SQL Filter to only consecutive numbers

我有一个 table 是由 timestamp 订购的,我只想保留连续的 step 个订单(下面标有 *)。
在命令式编程中,它将是:

prev_step = 0
output = []
for step in table.steps:  # already sorted by timestamp
  if step == prev_step + 1:
    output.append(step)  # desired row
    prev_step = step

我拥有的原始 table(用 * 装饰的所需行,实际上不是数据):

| timestamp | step |
| --------- | ---- |
| 100000001 | 5    |
| 100000002 | 1    |*
| 100000003 | 1    | ^
| 100000004 | 2    |*
| 100000005 | 2    | ^
| 100000006 | 4    |
| 100000007 | 5    |
| 100000008 | 3    |*
| 100000009 | 4    |*
| 100000010 | 2    |
| 100000011 | 5    |*
| 100000012 | 7    |

我想要的:

| timestamp | step |
| --------- | ---- |
| 100000002 | 1    |*
| 100000004 | 2    |*
| 100000008 | 3    |*
| 100000009 | 4    |*
| 100000011 | 5    |*

我只想出了一个 WHERE step - LAG(step) OVER (ORDER BY timestamp) <> 0,但它只会删除相邻的重复项(在上面的 ^ 中标记)。
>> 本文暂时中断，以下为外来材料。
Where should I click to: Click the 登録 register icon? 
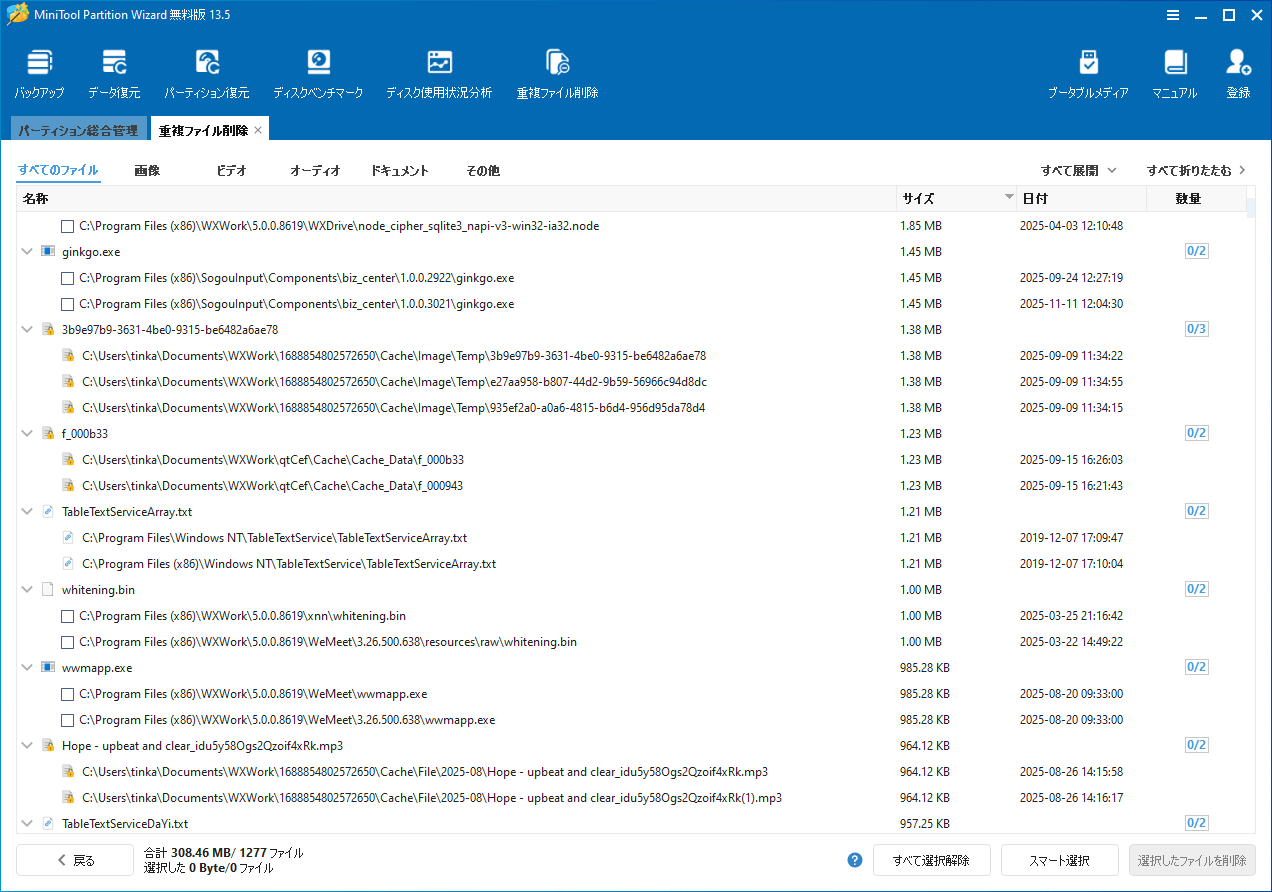click(1238, 74)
它当然有帮助,但还不够。

提前致谢!

这是一个解决方案,它依赖于相关子查询来检测要在每个步骤中保留的正确记录。

WITH cte AS (
    SELECT t1.*, (SELECT COUNT(DISTINCT t2.step) FROM yourTable t2
                 WHERE t2."timestamp" < t1."timestamp" AND t2.step < t1.step) AS cnt
    FROM yourTable t1
),
cte2 AS (
    SELECT t.*, ROW_NUMBER() OVER (PARTITION BY cnt ORDER BY step, "timestamp") rn
    FROM cte t
)

SELECT t1."timestamp", t1.step, t1.rn, t1.cnt
FROM cte2 t1
WHERE rn = 1 AND (step = 1 OR EXISTS (SELECT 1 FROM yourTable t2
                                      WHERE t2.step = t1.step - 1))
ORDER BY "timestamp";

Demo

一种方法是递归 CTE。不幸的是,递归 CTE 是有限制的。因此,一种方法是按步进顺序生成通过数据的每条路径。然后为每一步选择最小的时间戳:

with cte(ts, step) as (
      (select ts, step
      from t
      where step = 1
      order by ts
      fetch first 1 row only)
      union all
      select t.ts, t.step
      from cte join
           t
           on t.ts >= cte.ts and t.step = cte.step + 1
     )
select *
from (select cte.*,
             row_number() over (partition by step order by ts) as seqnum
      from cte
     ) cte
where seqnum = 1;

Here 是一个 db<>fiddle.